The walls surrounding the ivory tower have never seemed so high. U.S. President Barack Obama has picked the team of people who will craft his foreign policy, and guess who didn't make the A list? Only most of the experts tasked with explaining the way the world works. Unfortunately, professors of international relations and political science are often the last people a president turns to for advice on running the world. At least, that's what the professors say.
Every two years, we survey international relations faculty from every four-year college and university in the United States, as identified by U.S. News & World Report. The 2008 results include the responses of 1,743 scholars collected between August and November of last year. Now, we're revealing the role professors think they play in policymaking today, and, more often, the frustrating lack of influence they think they have from their perch above the fray of international politics. Most revealing? Nearly 40 percent of respondents reported that these scholars have "no impact" on foreign policy or even the public discourse about it. Indeed, the only academics judged less effectual in the policy realm were historians.
What is to blame for IR scholars' exile from the political process? In recent years, professors have become increasingly skeptical about the utility of much of their own research to policymakers. In 2006, 48 percent of respondents reported that contemporary case studies conducted by academics were "very useful" to policymakers, but by 2008 only 39 percent of respondents thought policymakers would find this work useful.

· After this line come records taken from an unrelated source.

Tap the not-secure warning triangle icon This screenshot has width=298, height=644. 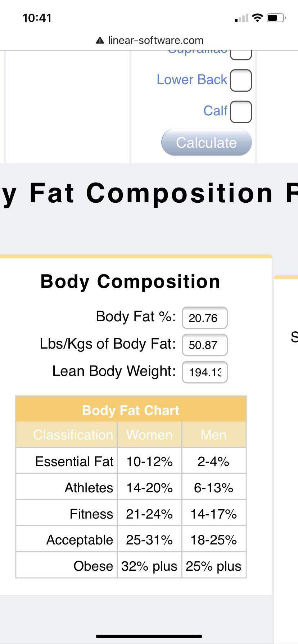point(100,40)
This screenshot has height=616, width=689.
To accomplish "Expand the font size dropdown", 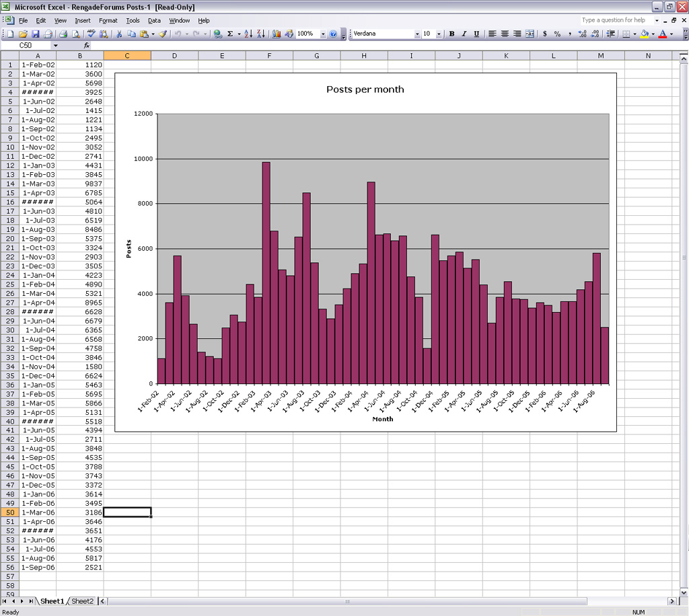I will coord(439,34).
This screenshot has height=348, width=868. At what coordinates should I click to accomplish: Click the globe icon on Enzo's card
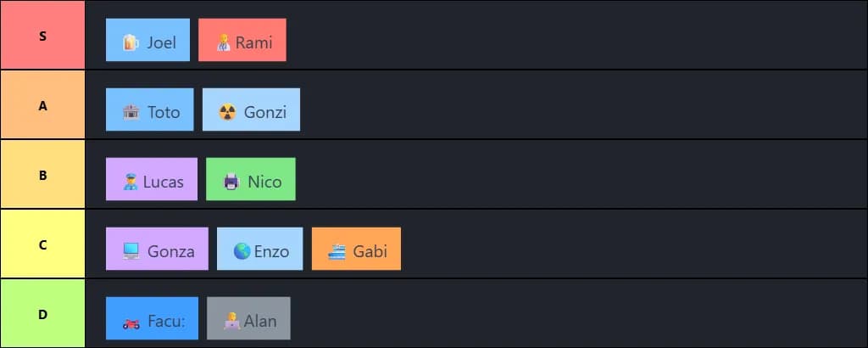coord(242,251)
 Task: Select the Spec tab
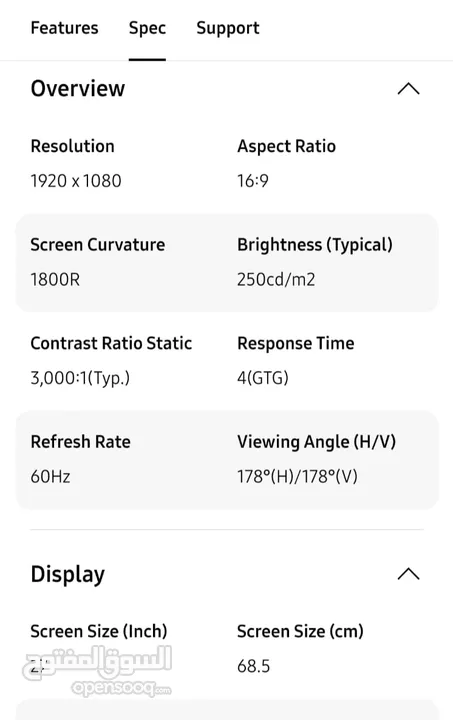pos(147,28)
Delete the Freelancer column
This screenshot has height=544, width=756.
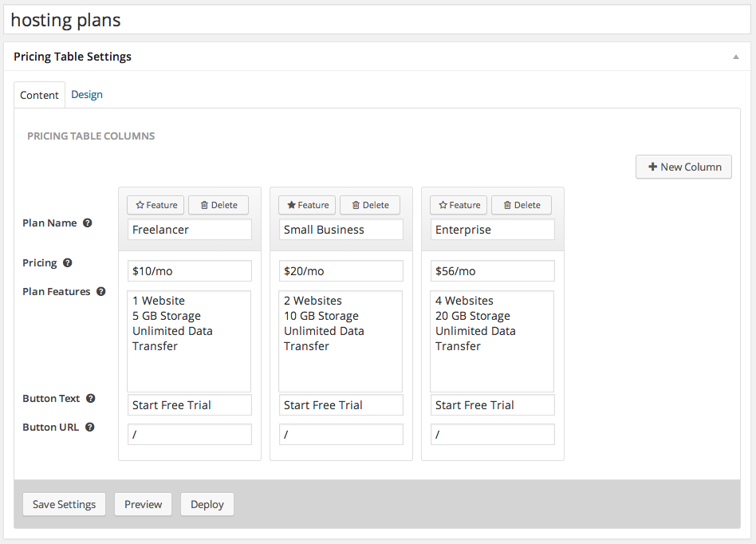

Despite their perceived lack of influence, respondents in this year's survey firmly believe that academic experts can and should play an important role in policymaking. It's a conclusion that begs a provocative question: What would U.S. foreign policy look like if there were no wall between the ivory tower and the White House?
If the Obama administration took as its blueprint the poll of views of international relations scholars on issues ranging from the economy to Iran, the results would be at once expected and surprising. It's a largely liberal internationalist agenda, one that names the most important foreign-policy priorities facing the United States as: global climate change (37 percent), the war in Iraq (35 percent), global reliance on oil (34 percent), armed conflict in the Middle East (32 percent), and the proliferation of weapons of mass destruction (27 percent). A large majority of the experts favor increases in foreign aid (85 percent), free trade agreements (70 percent), and increased spending on the global aids epidemic (59 percent). Although these scholars oppose using military force against Iran even as it allegedly pursues a nuclear weapons program, a clear majority favors humanitarian intervention in Sudan if conducted under the aegis of an international institution such as NATO or the United Nations. (It's worth noting that had the survey been sent in December, after the global economic collapse, financial issues likely would have secured a higher spot.)
President Obama clearly shares the experts' concerns. On global warming, he has appointed a climate czar; on oil, he favors strengthening fuel-economy standards; and on the Iraq war, he is sticking to his plan to withdraw U.S. troops. Having one of their "own" in the White House -- a law professor with a liberal, like-minded agenda on the policymaking table -- may already have scholars feeling more included.
Public Enemy No. 1
Political pundits and journalists may buzz reflexively over the latest economic stimulus package or saber-rattling by Iran. But scholars of international relations take a longer view, scanning the horizon for power shifts that could affect the global pecking order.
So, which countries pose the greatest threat to the U.S. position today? Forty-three percent of respondents agreed that China's growing military power could threaten international stability. In fact, specialists predict that the strategic importance of East Asia generally will continue to grow. Although only 30 percent see the region as the one of greatest concern for the United States today (up from 19 percent in 2006), 68 percent reported it would be the region of greatest strategic importance in 20 years.
What of the Middle East? Scholars seem to anticipate a dramatic easing of tensions in the region during the next two decades. Although 46 percent currently judge it the most vital region for the United States, only 11 percent say it will be the most strategically important in 20 years.
Relatively close on the heels of the threat from East Asia seems to be the troubling potential for a Russian resurgence. When asked which country they would least like to see displace the United States as hegemon, 60 percent said Russia. (Just 51 percent named China.) Sometimes, the oldest patterns are the hardest to break.